# 2012 trent river/rice lake trip



## mirrocraft mike (Mar 17, 2006)

Great trip again to Canada. we did not spend much time on Rice lake as the trent river was producing much better. 

We hit Rice only one time seeking eyes. Weather was HOT as here in the States.The weeds were down a lot this yr.
My normal spots were near weedless.We only stayed 3hrs and got one eye.She was nice at 26 inches.

Now the Trent River came through.

Pan fish was popping and the walleyes were rocking .The big gills were out in numbers. Tori (10)my daughter got to experience her first Muskie when gill fishing. I was showing her now to move her bait around and a gill hit her jig in seconds.Then as the gill just hits the surface out of no where comes a huge muskie. It misses the first time so we quickly dropped it back in..Smack !!! This thing hit it again and darn near jumped in our boat. Tori was freaking half scared but more excited at what happened. DAD my legs are shaking..LOL... Using 6lb test it was over as quick as it started 

Small mouth was the go to fish again this year.Numbers and size were hard to beat.Our avg was 3lb. with a few 5ers in the mix.A smallie in river current is a blast. 

The Pike are making themselfs well known now. Nothing real big . 36 was our biggest but we landed around 2 dozen or so.

Muskie we only trolled for them a few times. We had two hook ups but lost them both.

The Walleyes have had a slot limit the last few yrs. I can see a differrance it has made. We caught some big eyes this year,but caught a ton in the slot which is 13.78 to 19.8. 

Thanks to Catharine and Don at www.terrancelawncottages.ca for another wonderful time. That ice creams got to go though.I had 50$ ice cream cone bill..LOL See you next next yr my friends.
Load up on the Black Cherry !

Picture of my nephews wife Jen with a nice crappie











myself with with one of many pike











Hungry Rock bass 1st hit toris jig and then came and got mine










This is our group family and close friends










myself with a very nice river eye at 28










my buddy Scott (scotteye) with a nice lgmouth










My niece Miriam daughter Tori fishing off the docks with Nephew Brooks watching.These girls fished more than any guys in camp.
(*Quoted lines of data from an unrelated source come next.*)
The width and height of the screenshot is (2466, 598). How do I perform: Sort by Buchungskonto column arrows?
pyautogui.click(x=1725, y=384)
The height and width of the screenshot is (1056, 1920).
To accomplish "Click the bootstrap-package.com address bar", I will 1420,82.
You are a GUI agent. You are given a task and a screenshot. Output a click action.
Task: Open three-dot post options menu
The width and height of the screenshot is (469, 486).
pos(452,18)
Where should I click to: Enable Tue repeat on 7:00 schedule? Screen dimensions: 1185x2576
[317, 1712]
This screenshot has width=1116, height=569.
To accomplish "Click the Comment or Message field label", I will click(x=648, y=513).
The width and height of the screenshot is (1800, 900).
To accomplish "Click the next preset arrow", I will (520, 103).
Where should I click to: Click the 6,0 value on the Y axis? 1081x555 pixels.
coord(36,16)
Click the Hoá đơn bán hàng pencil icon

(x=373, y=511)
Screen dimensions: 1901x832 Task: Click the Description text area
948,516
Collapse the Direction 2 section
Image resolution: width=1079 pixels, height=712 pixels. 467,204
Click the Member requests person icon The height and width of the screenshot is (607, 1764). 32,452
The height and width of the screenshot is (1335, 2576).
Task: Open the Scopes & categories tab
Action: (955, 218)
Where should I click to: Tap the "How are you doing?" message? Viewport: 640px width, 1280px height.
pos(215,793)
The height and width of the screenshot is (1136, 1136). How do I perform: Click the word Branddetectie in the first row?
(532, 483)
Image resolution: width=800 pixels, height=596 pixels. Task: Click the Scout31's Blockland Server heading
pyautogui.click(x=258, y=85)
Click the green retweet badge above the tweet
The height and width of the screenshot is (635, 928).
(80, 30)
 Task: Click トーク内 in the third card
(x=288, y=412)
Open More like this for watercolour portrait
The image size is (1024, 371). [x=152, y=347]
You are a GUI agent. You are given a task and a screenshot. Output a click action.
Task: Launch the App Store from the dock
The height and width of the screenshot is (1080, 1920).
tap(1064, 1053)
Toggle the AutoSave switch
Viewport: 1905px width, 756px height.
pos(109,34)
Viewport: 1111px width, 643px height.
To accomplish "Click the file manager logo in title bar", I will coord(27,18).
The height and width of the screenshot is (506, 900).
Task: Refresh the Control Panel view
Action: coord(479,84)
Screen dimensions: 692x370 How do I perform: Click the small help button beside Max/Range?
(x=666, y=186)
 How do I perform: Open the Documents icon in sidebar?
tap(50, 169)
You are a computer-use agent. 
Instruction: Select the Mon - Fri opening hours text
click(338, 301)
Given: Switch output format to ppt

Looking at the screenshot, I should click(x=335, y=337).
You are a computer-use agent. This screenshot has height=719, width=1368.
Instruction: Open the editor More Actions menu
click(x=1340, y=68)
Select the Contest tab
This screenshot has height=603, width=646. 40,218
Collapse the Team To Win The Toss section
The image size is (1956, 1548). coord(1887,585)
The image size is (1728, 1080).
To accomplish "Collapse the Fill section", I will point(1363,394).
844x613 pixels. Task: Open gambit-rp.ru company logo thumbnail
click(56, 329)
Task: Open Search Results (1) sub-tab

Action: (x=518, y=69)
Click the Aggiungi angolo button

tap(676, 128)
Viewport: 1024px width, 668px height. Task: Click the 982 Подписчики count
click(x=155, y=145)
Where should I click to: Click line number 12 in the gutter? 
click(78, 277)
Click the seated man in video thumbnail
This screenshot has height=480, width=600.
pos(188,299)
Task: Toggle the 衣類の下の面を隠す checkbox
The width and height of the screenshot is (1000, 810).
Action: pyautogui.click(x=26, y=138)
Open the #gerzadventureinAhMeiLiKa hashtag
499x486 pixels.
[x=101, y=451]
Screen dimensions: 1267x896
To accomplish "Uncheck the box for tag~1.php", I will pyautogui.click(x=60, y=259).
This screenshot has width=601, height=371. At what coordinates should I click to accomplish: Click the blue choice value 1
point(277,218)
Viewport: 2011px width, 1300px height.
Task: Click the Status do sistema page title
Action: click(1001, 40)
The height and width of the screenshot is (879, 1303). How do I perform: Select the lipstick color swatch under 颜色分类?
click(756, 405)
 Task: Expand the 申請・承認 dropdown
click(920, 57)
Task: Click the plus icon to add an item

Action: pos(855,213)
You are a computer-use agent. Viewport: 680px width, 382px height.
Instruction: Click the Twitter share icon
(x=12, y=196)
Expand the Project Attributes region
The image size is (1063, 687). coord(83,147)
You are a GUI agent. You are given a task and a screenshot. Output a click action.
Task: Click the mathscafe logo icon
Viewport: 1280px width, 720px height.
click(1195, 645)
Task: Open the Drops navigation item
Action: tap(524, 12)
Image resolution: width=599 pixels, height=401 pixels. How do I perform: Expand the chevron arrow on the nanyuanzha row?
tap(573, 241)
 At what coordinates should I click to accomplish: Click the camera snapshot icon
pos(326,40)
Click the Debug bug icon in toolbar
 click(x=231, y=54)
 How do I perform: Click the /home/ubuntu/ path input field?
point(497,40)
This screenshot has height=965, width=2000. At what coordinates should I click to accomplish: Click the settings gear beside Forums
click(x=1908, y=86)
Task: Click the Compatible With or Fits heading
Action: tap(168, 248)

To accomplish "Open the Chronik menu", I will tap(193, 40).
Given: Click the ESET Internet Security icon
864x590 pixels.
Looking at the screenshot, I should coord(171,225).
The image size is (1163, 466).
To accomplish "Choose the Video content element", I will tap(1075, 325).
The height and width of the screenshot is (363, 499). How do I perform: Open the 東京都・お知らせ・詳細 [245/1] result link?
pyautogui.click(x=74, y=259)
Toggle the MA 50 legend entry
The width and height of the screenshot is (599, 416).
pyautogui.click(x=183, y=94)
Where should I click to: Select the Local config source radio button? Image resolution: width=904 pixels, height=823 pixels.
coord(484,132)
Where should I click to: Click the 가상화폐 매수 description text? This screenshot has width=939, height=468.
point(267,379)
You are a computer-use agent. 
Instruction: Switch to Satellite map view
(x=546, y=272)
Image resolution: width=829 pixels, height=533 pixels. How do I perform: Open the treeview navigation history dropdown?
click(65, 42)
Scott stating us out with a small pike











The gang again this time including our Canadain friends on the right Cindi and her son Miles.











A normal mornings catch .Afternoons you could find us in the fish cleaning house for a few hrs. This don't include another basket load to clean.


----------



## E72 (Apr 4, 2009)

Very nice. Thanks for sharing. My son is 8 and Id like to start our own annual family fishing vacation. Looks like a nice place.


----------



## lakeman1 (Jul 14, 2007)

Very nice mike you Ben fishing much here in Ohio this year? Chris


----------



## dtigers1984 (Jul 24, 2007)

Sounds like a great trip!


----------



## Buckeye John (Nov 23, 2010)

Looks like a real nice camp !


----------



## scotteye (Apr 12, 2010)

Mike thanks again for a great trip, and for driving up and back. Maybe next year you'll let me sleep longer on the way home. But really thanks for leting me tag along. There's nothing like fishing with family and you have great bunch. Scotteye


----------



## yankee (Apr 8, 2005)

Awesome report Mike!! Another successful trip. You found the walleyes - that's a nice one. What a great family tradition. I also found less weeds then normal up north. Seems like it would be the other way around.

Nice crappie too. Most folks don't think of crappie and Ontario but they have huge crappies.


----------